Abbasi had not revealed whatever he was going to advocate so we do not know the content of the discussion he planned. But killing it off was vital. A mere hint that he wanted to discuss the treatment meted out to Ahmadis meant that Pakistan, and Pemra, wanted to kill any conversation before it began. As things stand, Pemra has asked both television stations in question to apologise. But why should Abbasi’s employer apologise? He advocated no violence, no rebellion, no violation of any law. Yet Pemra’s Council of Complaints determined that the sentiments of the public had been hurt. But by what? By pointing to the fact that an apartheid exists in Pakistan and is legitimised through violence in thought and action?
It does not matter where you stand on the Ahmadi question but the fact that most of the viewing public did not even want to hear any argument about the plight of a community is revealing. These are the same people who then look for justifications in this or that every time there is physical violence against minorities. “Yeah unfortunate but they should not say that in the first place.” And then just like patriarchy blames women for the violence they bring upon themselves, the majority blames the minority in Pakistan.
Why does it hurt a Pakistani Muslim to hear that another human being in his country is suffering because of his faith? How is that reasoning different from that of the racist bigots in Europe and USA who stereotype Muslims? It is not and Pakistani Muslims must confront themselves about this.
Questions of identity are complex and they often lead people to demand that elements which make them distinct should be recognised. But here we are going a step further. We are not just denying those we deem “outsiders” the chance to voice their grievance.
We are telling other constitutionally deemed Muslims that they cannot speak for the rights of others — allegedly since even hearing another’s grievance hurts us. This hurt does not occur because we feel bad for those who are being killed. The reason behind “our” hurt is that we are made to feel bad about ourselves. So, in essence, Pemra and Pakistan want to be on a feel-good high where no can kill their buzz. Rumour is that some countries allow you to smoke stuff that can lead to a similar buzz, although the substance in question is not known to make you violent.
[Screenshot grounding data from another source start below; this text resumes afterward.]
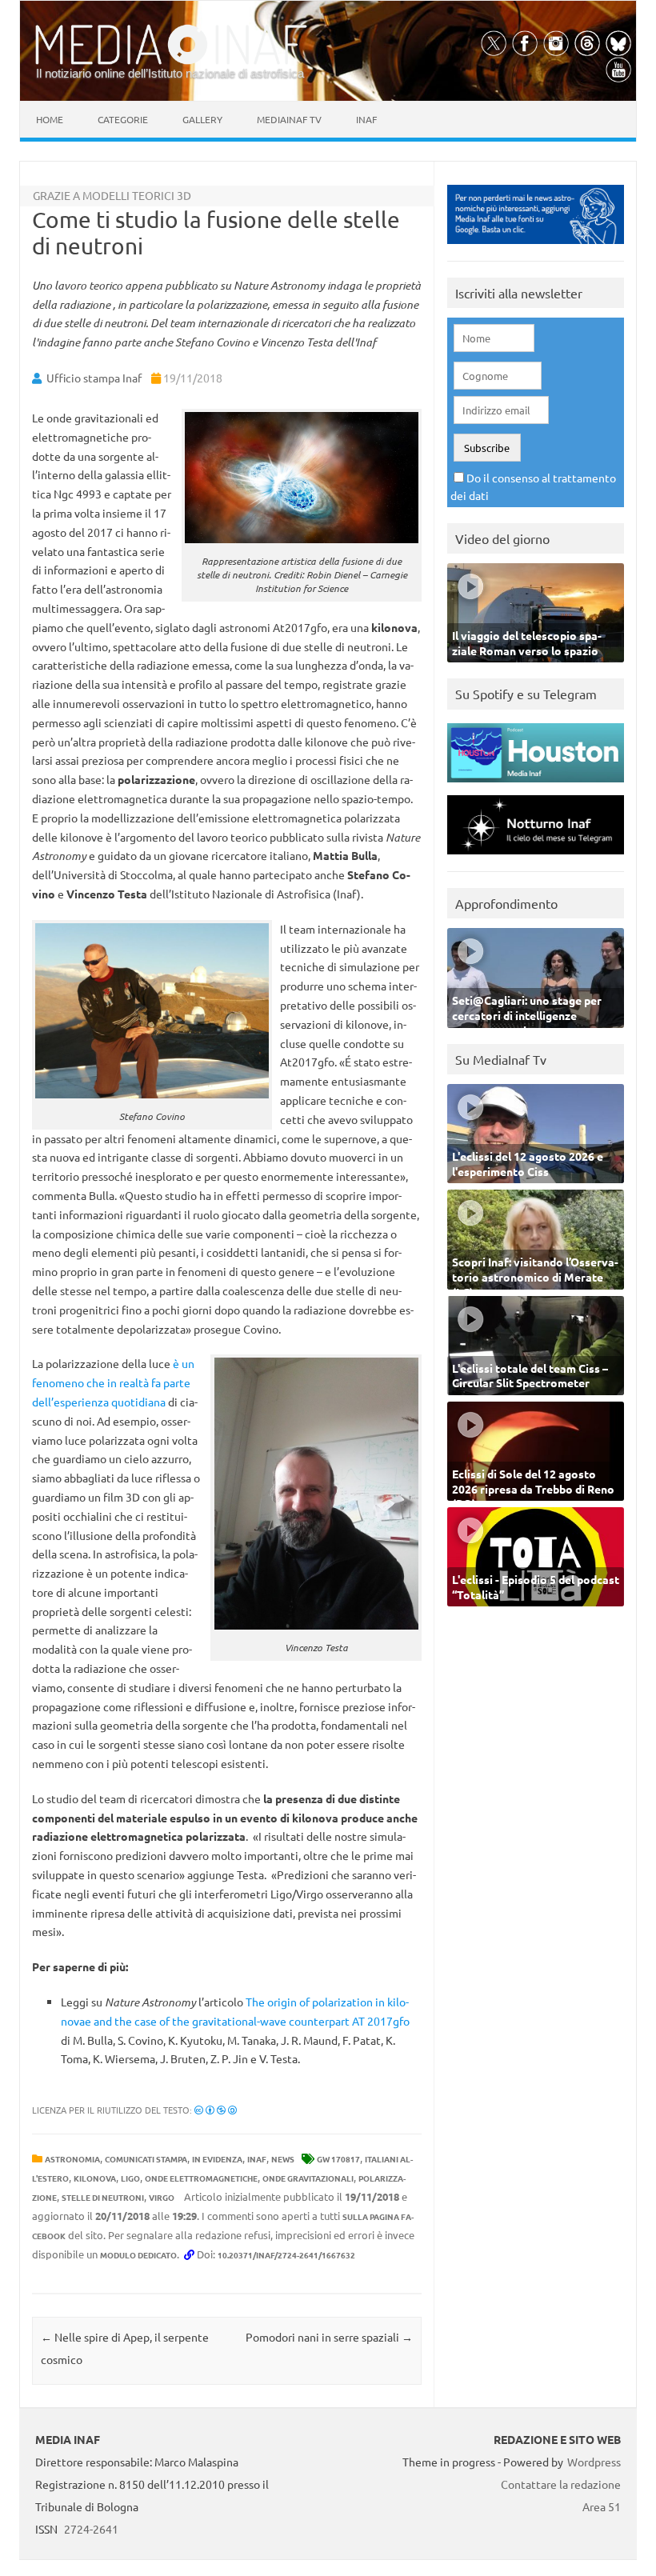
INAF (256, 2159)
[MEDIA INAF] (171, 61)
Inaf (366, 119)
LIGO (130, 2178)
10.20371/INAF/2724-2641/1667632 (286, 2255)
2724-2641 (91, 2529)
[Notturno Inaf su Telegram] (535, 858)
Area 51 (601, 2506)
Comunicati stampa (146, 2159)
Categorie (123, 119)
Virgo (161, 2197)
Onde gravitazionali (308, 2178)
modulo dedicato (138, 2255)
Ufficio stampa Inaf (94, 377)
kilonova (95, 2178)
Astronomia (72, 2159)
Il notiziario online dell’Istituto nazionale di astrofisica (170, 73)
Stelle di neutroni (103, 2197)
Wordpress (594, 2461)
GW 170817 (338, 2159)
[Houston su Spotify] (535, 786)
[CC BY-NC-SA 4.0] (215, 2109)
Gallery (202, 119)
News (282, 2159)
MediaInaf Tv (289, 119)
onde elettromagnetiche (201, 2178)
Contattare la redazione (561, 2484)
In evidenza (217, 2159)
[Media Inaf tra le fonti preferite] (535, 247)
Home (49, 119)
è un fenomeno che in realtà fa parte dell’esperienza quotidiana (113, 1382)
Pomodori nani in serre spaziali (329, 2337)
Pemra gags speech, acts out of fear and routinely follows policies that legitimise violence. Pemra is a symbol of everything that is wrong with free speech in this country. If your state regulator’s idea of free speech is that no one should be offended then maybe we should all be sucking thumbs instead of talking. But then that gesture might offend some too. This reductionist discourse then leaves it a matter of time before physical violence is perpetrated. And this will not change anytime soon. So be prepared to count off many more protests on social media. Yes, even “aik qaum ho ker waada” will not change that next 14th August or 23rd March.
A meaningful existence in today’s Pakistan is therefore extremely difficult. You have to constantly insult your own intelligence — on a daily basis — to ensure that you do not offend those who cannot tolerate offence. And those who stand up for their rights are dubbed fools.
This gagging of speech is violence itself. The first step in this violence is abuse but if that does not do the trick then other measures become necessary. The state of Pakistan remains weak and cowering. It may not be effective at checking bullies and those who perpetrate murder, but it is ever ready to gag your speech if you condemn injustice. It will tell you that this is for your own good, that this will hurt sentiments of the nation. And it will slowly suck the life out of your ideals till you look just like Pakistan — cowering before violent bullies and begging others not to speak up because the bullies will get annoyed.
You can either protect the sentiments of others or the dignity of your own person. And in a few years you may not even realise what you have become. But some day it will come back to haunt us — it all started with violence in thought. Before blood spilled into the streets, we imagined it that way and did nothing to stop it.